Catherine
Louis-Euphème Tinturier, Marie-Catherine Daniel
Jusqu’à ses 14 ans, Tante Catherine avait poussé en saine et forte fille. Le minois rondouillard et franc, l’humeur serviable et gaie, elle débordait d’allant. Dure à la tache, pieuse, toujours proprette, lui trouver un maître n’avait guère posé problème. Soeur Anaïs de l’Hôpital, sollicitée par Grand-Père, avait non seulement prêté sa sagacité à l’affaire mais aussi, une fois le choix arrêté, effectué elle-même la présentation à monsieur Lemarchand. En moins d’une heure, le serrurier, dont la femme venait de mettre au monde leur quatrième enfant, avait envisagé puis accepté l’embauche. A l’aube du lendemain, pour la première fois, Catherine avait noué le tablier à fines rayures des domestiques. (Identique à celui qu’elle porte encore maintenant, si ce n’est hélas que la longueur en a été beaucoup raccourcie.)
Quelques semaines suffirent à la nouvelle servante pour s’intégrer à la maisonnée Lemarchand. Le travail ne s’y arrêtait que pour les vêpres mais le maître régnait avec bonhomie et Julie Mercier, la vieille bonne, avait immédiatement pris la jeune fille sous son aile.

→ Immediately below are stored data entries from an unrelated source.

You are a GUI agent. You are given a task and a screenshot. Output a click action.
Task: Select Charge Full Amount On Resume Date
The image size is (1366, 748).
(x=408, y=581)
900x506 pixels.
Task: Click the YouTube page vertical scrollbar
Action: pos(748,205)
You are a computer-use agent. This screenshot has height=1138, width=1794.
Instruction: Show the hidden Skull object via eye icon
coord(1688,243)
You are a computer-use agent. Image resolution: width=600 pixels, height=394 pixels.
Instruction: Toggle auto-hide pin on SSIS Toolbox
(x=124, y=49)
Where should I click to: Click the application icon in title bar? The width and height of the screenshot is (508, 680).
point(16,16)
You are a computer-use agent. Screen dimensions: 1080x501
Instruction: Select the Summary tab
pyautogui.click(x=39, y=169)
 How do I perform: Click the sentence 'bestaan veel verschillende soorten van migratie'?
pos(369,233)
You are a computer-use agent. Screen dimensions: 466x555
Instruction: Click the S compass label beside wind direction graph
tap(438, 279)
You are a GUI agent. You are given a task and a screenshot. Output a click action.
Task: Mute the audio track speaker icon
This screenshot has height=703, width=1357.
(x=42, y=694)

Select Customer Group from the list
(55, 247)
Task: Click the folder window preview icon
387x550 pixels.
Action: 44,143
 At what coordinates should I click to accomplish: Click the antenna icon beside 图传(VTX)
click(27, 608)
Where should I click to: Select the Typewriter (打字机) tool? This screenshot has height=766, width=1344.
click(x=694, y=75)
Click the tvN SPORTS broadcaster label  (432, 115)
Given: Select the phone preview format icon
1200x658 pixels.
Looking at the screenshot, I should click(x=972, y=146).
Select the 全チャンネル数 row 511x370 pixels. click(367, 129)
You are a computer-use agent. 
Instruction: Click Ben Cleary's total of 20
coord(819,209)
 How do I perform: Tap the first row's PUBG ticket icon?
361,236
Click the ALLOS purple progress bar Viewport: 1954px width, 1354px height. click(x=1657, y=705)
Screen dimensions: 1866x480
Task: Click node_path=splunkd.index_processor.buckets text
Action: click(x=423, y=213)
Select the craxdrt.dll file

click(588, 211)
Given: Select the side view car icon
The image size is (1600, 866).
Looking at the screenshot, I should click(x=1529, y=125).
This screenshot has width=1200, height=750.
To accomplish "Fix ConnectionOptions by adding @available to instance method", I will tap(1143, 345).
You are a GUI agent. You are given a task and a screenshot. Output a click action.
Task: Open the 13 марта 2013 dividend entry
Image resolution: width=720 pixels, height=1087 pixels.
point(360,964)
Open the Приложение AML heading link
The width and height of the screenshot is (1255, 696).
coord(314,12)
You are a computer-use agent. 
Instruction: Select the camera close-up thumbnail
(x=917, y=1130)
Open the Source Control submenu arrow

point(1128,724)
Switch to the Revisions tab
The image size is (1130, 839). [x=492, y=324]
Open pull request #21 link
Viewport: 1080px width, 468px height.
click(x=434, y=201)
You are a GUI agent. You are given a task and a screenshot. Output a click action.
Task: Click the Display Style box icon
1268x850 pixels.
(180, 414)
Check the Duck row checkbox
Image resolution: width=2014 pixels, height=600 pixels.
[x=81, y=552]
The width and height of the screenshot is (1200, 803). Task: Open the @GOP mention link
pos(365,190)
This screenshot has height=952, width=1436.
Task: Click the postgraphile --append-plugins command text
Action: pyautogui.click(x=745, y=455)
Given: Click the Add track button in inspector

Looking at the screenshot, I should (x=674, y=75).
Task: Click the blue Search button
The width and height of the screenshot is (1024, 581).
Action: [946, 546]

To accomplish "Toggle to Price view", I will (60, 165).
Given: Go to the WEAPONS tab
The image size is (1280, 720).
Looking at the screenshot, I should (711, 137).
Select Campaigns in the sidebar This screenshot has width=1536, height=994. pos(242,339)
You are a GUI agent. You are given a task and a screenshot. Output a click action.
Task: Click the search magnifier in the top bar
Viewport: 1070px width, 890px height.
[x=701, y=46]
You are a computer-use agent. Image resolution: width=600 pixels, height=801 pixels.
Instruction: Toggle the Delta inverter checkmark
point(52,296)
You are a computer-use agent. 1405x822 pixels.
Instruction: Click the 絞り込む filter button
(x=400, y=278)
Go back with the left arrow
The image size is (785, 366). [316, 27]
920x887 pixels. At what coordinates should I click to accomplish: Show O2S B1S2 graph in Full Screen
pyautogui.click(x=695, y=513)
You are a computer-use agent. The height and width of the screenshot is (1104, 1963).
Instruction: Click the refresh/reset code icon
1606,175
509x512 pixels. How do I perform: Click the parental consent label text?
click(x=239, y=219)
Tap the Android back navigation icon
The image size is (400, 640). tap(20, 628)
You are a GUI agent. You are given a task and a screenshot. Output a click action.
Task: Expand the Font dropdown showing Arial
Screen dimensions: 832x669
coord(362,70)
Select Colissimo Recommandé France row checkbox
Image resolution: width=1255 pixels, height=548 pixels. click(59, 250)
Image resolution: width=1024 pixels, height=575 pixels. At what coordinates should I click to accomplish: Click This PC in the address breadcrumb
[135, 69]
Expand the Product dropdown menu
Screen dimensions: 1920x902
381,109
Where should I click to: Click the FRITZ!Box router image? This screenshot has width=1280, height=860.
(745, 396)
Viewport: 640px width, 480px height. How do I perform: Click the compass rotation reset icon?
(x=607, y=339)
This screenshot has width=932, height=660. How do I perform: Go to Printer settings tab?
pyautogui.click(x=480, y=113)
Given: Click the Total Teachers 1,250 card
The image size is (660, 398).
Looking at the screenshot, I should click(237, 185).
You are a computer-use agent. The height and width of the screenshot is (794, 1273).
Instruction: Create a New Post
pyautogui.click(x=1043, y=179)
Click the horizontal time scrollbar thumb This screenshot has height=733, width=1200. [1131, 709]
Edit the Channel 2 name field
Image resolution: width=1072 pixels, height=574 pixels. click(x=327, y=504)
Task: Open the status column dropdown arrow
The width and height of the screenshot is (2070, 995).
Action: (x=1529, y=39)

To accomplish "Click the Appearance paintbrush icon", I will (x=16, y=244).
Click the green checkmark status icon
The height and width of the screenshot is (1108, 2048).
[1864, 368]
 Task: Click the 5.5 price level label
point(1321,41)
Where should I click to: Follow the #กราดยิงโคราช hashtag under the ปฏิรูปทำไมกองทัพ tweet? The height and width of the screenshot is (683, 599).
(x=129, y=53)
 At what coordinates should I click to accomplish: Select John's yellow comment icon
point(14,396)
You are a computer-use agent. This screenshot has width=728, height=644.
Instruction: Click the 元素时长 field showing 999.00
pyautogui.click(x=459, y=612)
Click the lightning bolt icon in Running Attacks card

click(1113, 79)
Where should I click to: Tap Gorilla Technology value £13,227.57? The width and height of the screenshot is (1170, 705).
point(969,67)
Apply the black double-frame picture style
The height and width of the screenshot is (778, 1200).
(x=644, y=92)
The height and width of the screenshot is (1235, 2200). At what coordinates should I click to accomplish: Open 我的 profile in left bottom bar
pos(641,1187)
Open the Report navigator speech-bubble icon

L’accident survint le 18 juillet 1824.
Les deux domestiques avaient entrepris de monter au grenier des sacs de blé de 100 kg. Au second voyage, la vieille femme trébucha. Elle en fut quitte pour une cheville foulée. Catherine, elle, dégringola l’escalier en même temps que sa charge, et s’y cassa les reins.
Je n’ai pas connu Tante Catherine autrement que toute petite, maigrelette et difforme. Pourtant, je n’ai aucun mal à voir en elle la bonne fille sérieuse et gaie que mon père m’a souvent racontée. Elle n’évoque jamais sa jeunesse et seul son tablier témoigne qu’il lui en reste quelques regrets. Elle est devenue couturière et chante du matin au soir pour se donner coeur à l’ouvrage.
Petite histoire :
Louis-Euphème Tinturier (1861-1929) « aimait bien » sa grand’tante Catherine (certainement 1810-1880). Il en a relaté la vie dans une lettre à son fils, Pierre, datée du 1er juillet 1919. Cette lettre m’inspire beaucoup et ce petit texte est un premier essai de construction d’un personnage à partir de la Catherine qui a vraiment existé.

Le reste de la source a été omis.